City of Oldsmar, Florida narrowly avoids ‘hot water’ in remote cyberattack on its infrastructure

By Cameron Abbott, Rob Pulham and Jacqueline Patishman

News reports have surfaced reporting that a hacker in the US gained access to the Oldsmar’s water treatment plant system in an attempt to release a corrosive chemical into the Oldsmar’s water supply.

According to reports the hacker who breached the system last week gained access through a vulnerability in the plant’s remote access system being used by workers during the COVID-19 Pandemic.

The hacker very briefly increased the amount of sodium hydroxide (a chemical used to treat water acidity) by a factor of one hundred. Although it is not harmful in small quantities, this caustic chemical (commonly found in cleaning supplies such as drain cleaners) is toxic in larger volumes.

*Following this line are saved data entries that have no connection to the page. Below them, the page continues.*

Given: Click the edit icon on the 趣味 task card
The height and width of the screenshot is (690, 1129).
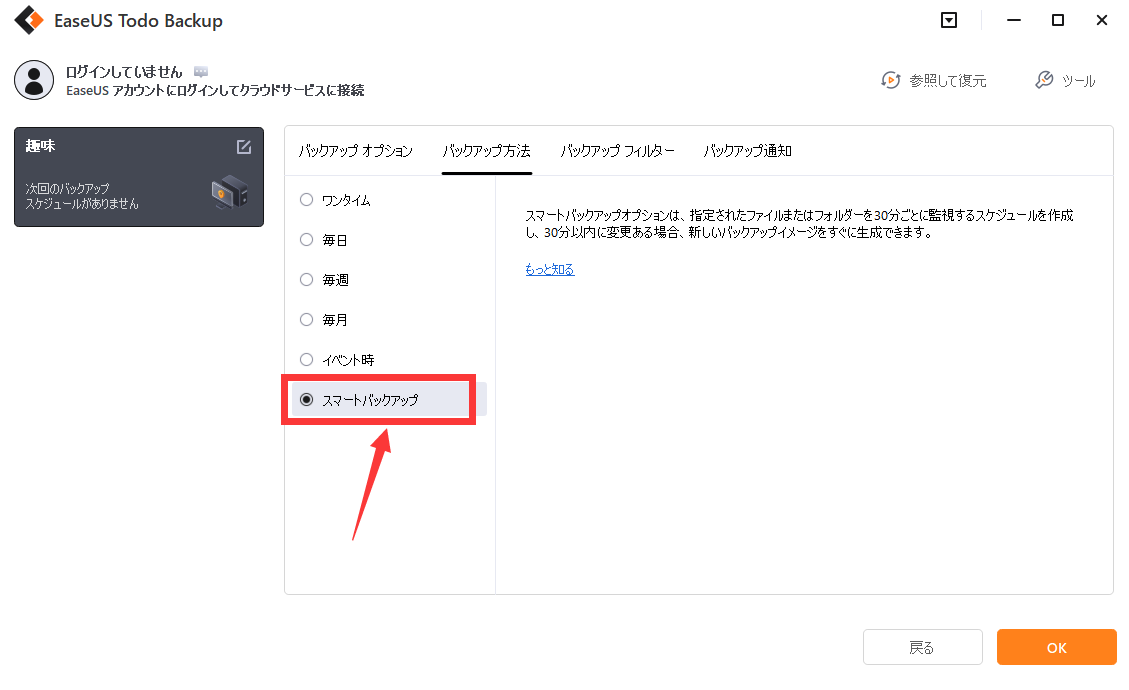Looking at the screenshot, I should 244,147.
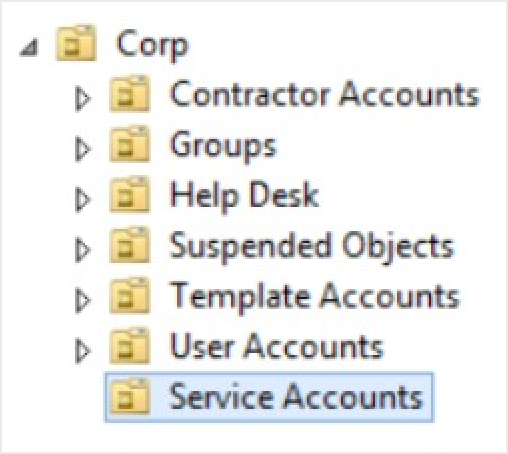Select the Corp label in tree
This screenshot has width=508, height=454.
pyautogui.click(x=152, y=45)
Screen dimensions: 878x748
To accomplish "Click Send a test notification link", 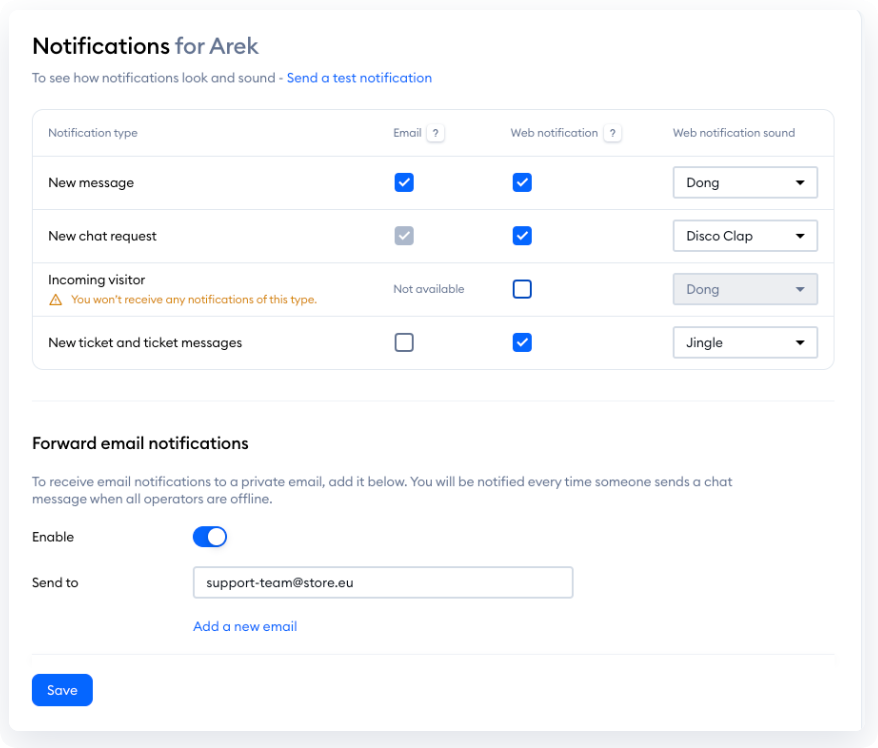I will pos(359,78).
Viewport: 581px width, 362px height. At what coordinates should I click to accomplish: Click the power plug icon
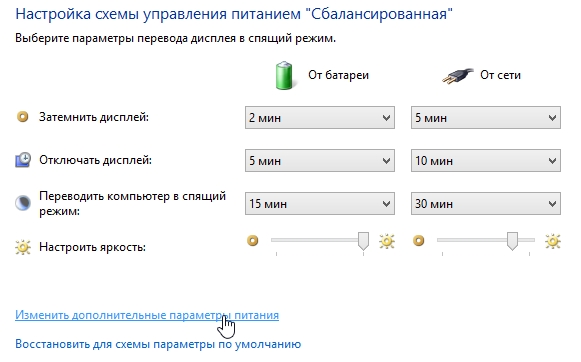pyautogui.click(x=458, y=76)
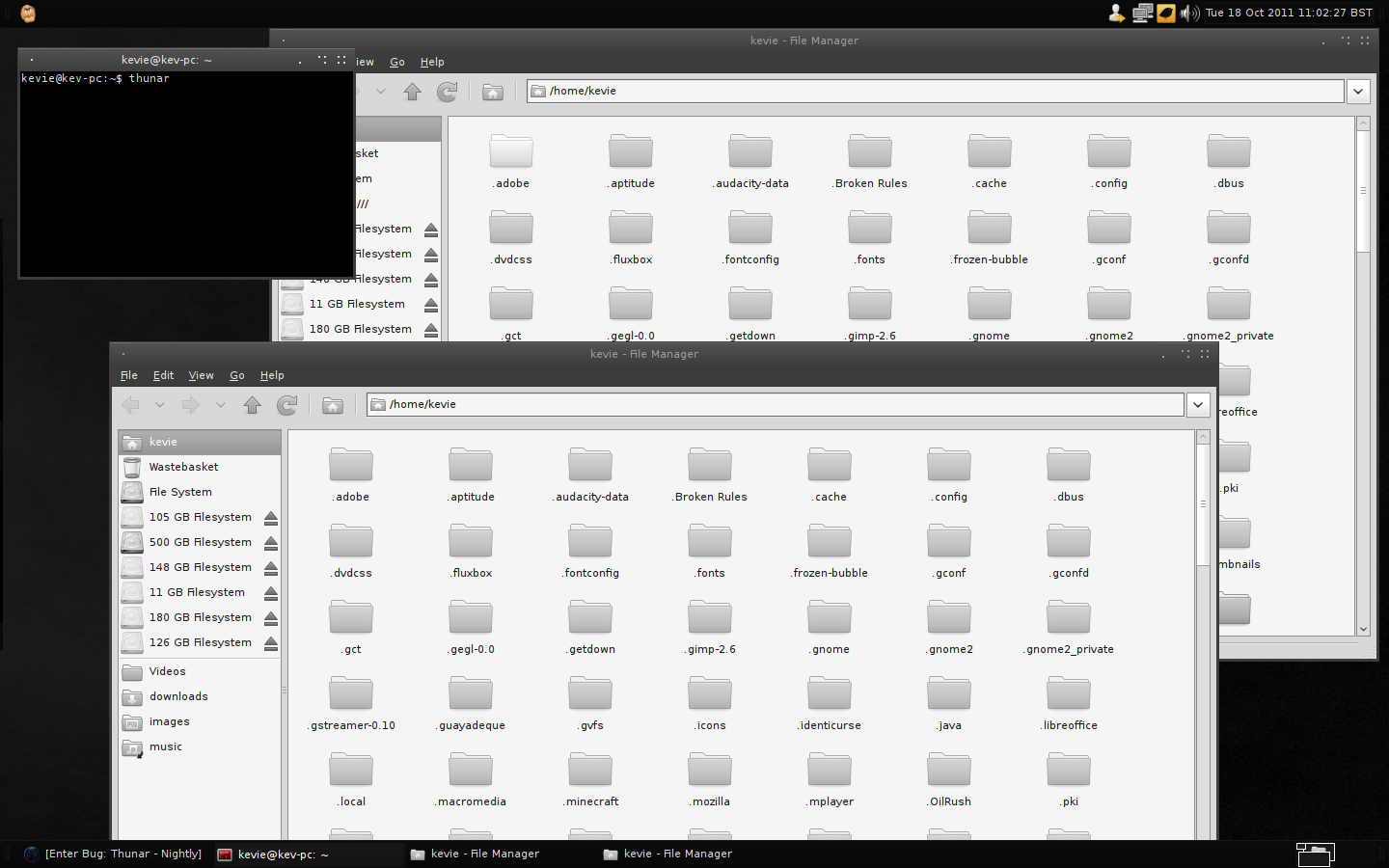The height and width of the screenshot is (868, 1389).
Task: Click the Back arrow in front file manager toolbar
Action: coord(131,405)
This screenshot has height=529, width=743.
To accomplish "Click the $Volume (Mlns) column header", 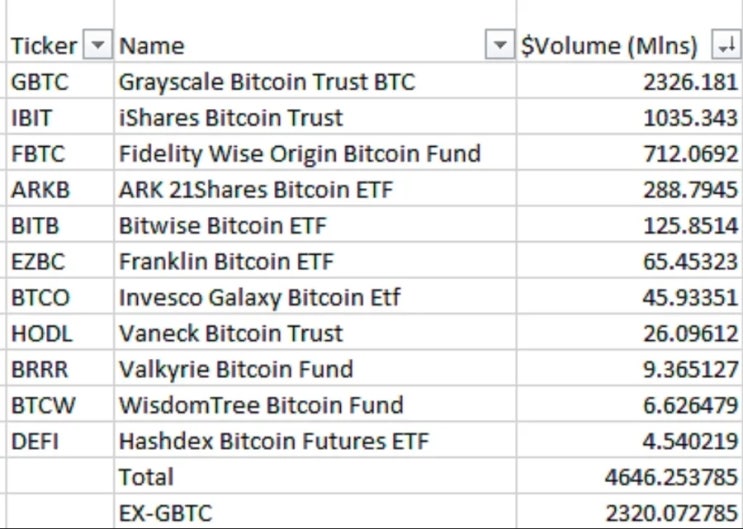I will [x=613, y=45].
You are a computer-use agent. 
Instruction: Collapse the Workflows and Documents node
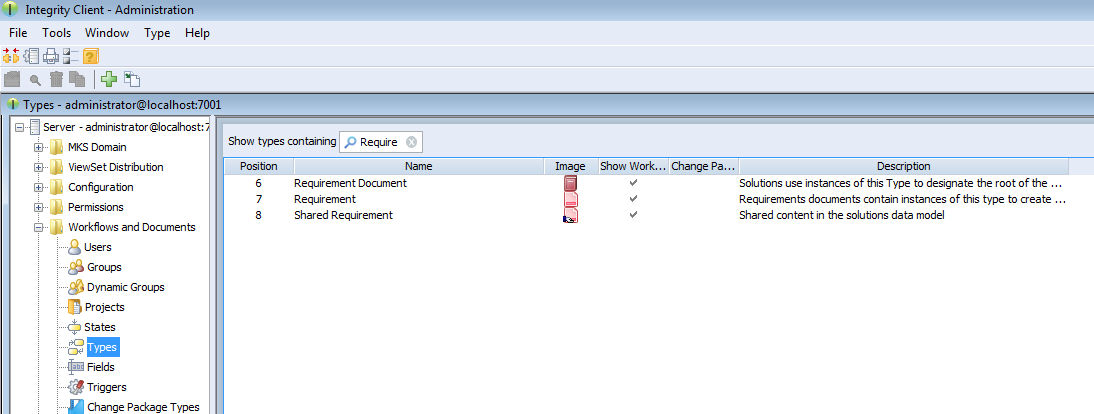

It has been reported that luckily, a vigilant supervisor working at the water treatment plant saw the hacker’s mouse move across the screen making changes to settings and was able to immediately revert the changes the intruder had made in the 3-5 minutes they were active.

The plant has since disabled its remote-access system and has reassured the public that there were other safeguards in place including manual monitoring that would have caught the changes within 24-36 hours before any increased level of the chemical in the water supply.

This security breach highlights the far more serious impacts that hackers can have when infiltrate weaknesses in utilities and other heavy asset industries.  It is essential that organisations pay close attention to their security measures to avoid getting into ‘hot water’.